Our “conversation” ended with him demanding that I tell him right then and there if I wanted to stay in the office. I told him that I did. I also wanted to crawl in a hole and die, but I didn’t tell him that part. He then informed me that I needed to call the Legislative Director, who was not in the office that day, and apologize to her, as well. I did as I was told, and tried to the best of my ability to hold back tears, stuff my emotions as far down as possible, and put on an air of professionalism. Is that part of taking it like a man?
I called the LD on her cell phone and told her how sorry I was that my email had made people so upset, and that I had not intended to make anyone angry or defensive. She replied, “I’m glad to hear you say that. Because, honestly, it sounded like a big f* you to us.” Again, I was stunned. What had I said to make them so upset? I was completely unsure. For years I’ve tried to figure out exactly what I had done to elicit such a forceful and angry reaction.
While my Chief of Staff’s reaction was extremely hurtful, I think the more upsetting instance was the lack of understanding or support from my LD. I would have thought that since she spent years as a woman in a man’s world that she might understand somewhat what negotiating your first raise is like. Yet, instead of providing support, empathy, or guidance, I got a slap in the face.

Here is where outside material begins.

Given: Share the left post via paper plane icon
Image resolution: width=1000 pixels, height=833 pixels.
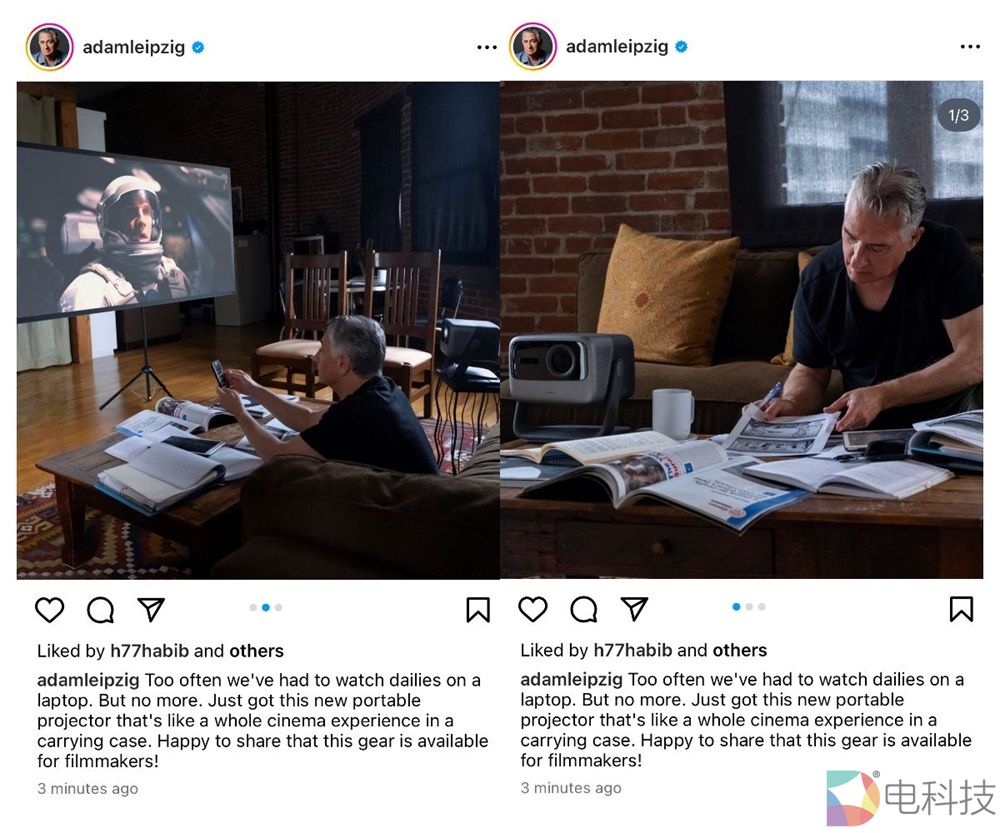Looking at the screenshot, I should [151, 609].
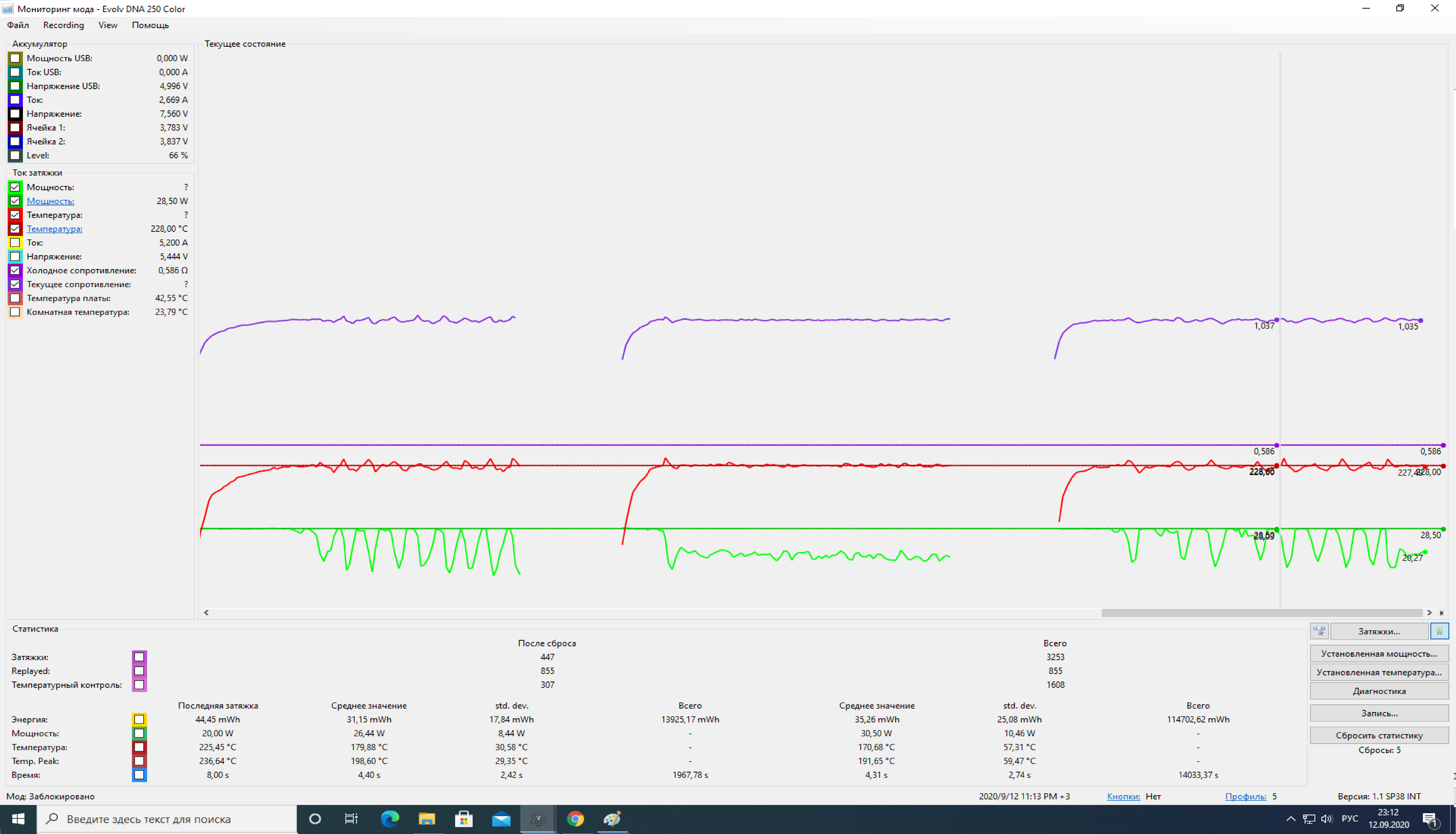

I never heard another word about my negotiation attempt from the Chief of Staff or LD. Immediately after our conversations, things returned to normal--for everyone except me. My co-worker/friend advised me not to dwell or take their reactions personally. She theorized that they were having an extra bad day when they blew up at me, and believes they forgot about their anger minutes after talking with me. As sound advice as that may have been, I have never been able to completely shake these events.
It’s been five years since I left DC and I can still vividly relive that moment in the Congresswoman’s office, being yelled at for asking for more and not being more of a man. What’s more, this experience continues to affect me in current ventures. I’m fearful of running into conflict with anyone who is my superior and as a result I never stand up for myself, particularly when money is involved. I know that I need to work on growing my confidence--that’s something everyone can always do. But I often wonder if my first bosses hadn’t reacted in such a harsh manner would I be as insecure now about working towards promotions and asking for more.
That leads me to wonder how many other young women have been set back from similar experiences. Maybe strengthening women’s equality in the workplace isn’t just about encouraging women to negotiate, know their worth, and ask for more. Maybe it’s also about imploring senior work members, women in particular, to support and guide young women as they progress rather than expecting them to act like men and being disappointed when they don’t.
-- This member has opted to remain anonymous to protect the identity of those mentioned in the story.